- Born: January 8, 1968 (age 57) Louisville, Kentucky, U.S.
- Area(s): Writer, Editor, Publisher
- Notable works: Publisher, Image Comics Nowhere Men

= Eric Stephenson (publisher) =

American comic book publisher (born 1968)

Eric Stephenson (born January 8, 1968) is an American comic book publisher, editor, and writer. He is the publisher of Image Comics, where he has also co-created and written comics such as Long Hot Summer, Nowhere Men, and They're Not Like Us.

==Career==
Stephenson was involved with Image Comics during its formative years, having learned about plans for the new company from co-founder Jim Valentino months before it was announced. In the 1990s, he was the editor for Rob Liefeld's Extreme Studios and writer or co-writer for significant runs of Bloodstrike, Brigade, New Men, Supreme, Team Youngblood, and Youngblood. With Rob Liefeld, he co-created Psilence.

Between 1999 and 2000, Stephenson wrote Spider-Man Unlimited and Webspinners: Tales of Spider-Man, and co-wrote several issues of Wolverine first with Erik Larsen and then later with Rob Leifeld for Marvel Comics. From 2001 to 2002, he co-wrote and colored Fantastic Four: The World's Greatest Comics Magazine.

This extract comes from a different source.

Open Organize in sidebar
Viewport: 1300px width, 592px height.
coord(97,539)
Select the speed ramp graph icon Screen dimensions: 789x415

Stephenson worked with Valentino and Larsen during their tenures as Publisher of Image Comics, first as Director of Sales & Marketing and then later as the company's Executive Director. He also developed and edited two Image anthologies, Four-Letter Worlds (2005) and Put the Book Back on the Shelf: A Belle & Sebastian Anthology (2006).

In 2008, Stephenson was promoted to the position of Publisher of Image Comics, replacing Larsen. During this period he oversaw the expansion of Image's line to include titles such as Bitch Planet, East of West, Monstress, Saga, and The Wicked + The Divine. It was also at this time that he began writing Nowhere Men and They're Not Like Us. In 2014, Nowhere Men received four Eisner Award nominations, including Best Continuing Series, Best Writer, Best Penciller/Inker or Penciller/Inker Team, and Best Colorist.

The Beat: The News Blog of Comics Culture named Stephenson the Comics Industry Person of the Year in 2012, and Stephenson won the ComicsPRO Industry Appreciation Award in 2014.

In 2018, Image added Stephenson to its board of directors, naming him as the company's Chief Creative Officer.